Activity. Pictures are to be excluded. Please print only the lines from the one containing "You are a GUI" through the end of the data, exactly as they appear.

Input material.

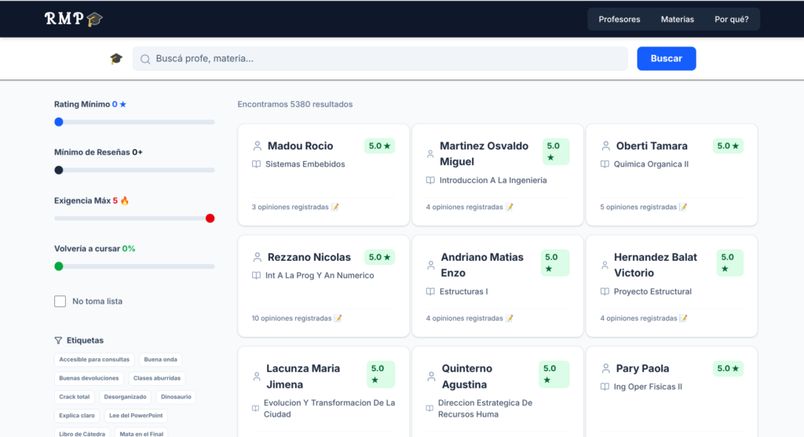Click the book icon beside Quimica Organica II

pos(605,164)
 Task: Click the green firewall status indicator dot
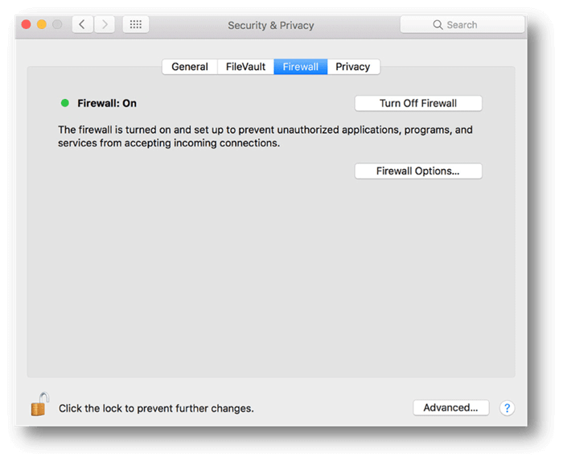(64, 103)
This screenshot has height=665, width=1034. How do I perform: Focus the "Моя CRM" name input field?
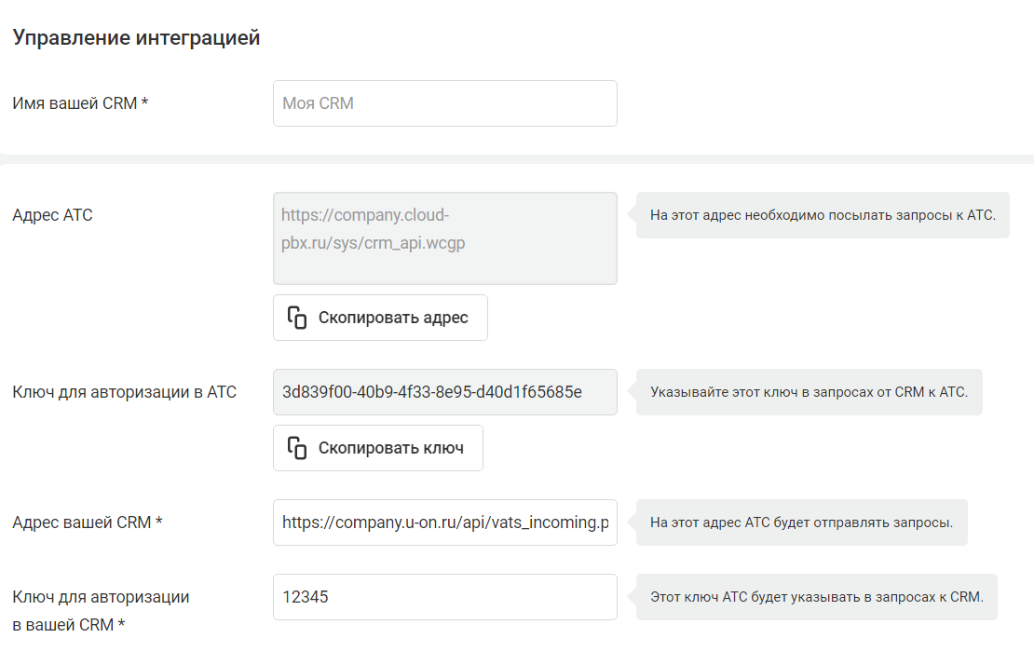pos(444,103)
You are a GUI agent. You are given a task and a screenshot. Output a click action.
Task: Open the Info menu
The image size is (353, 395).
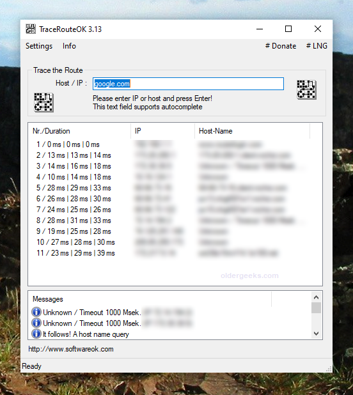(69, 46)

Written reply.
You are a GUI agent. You are given a task and a screenshot. Output a click action.
Task: Open the Info menu
The image size is (353, 395).
(69, 46)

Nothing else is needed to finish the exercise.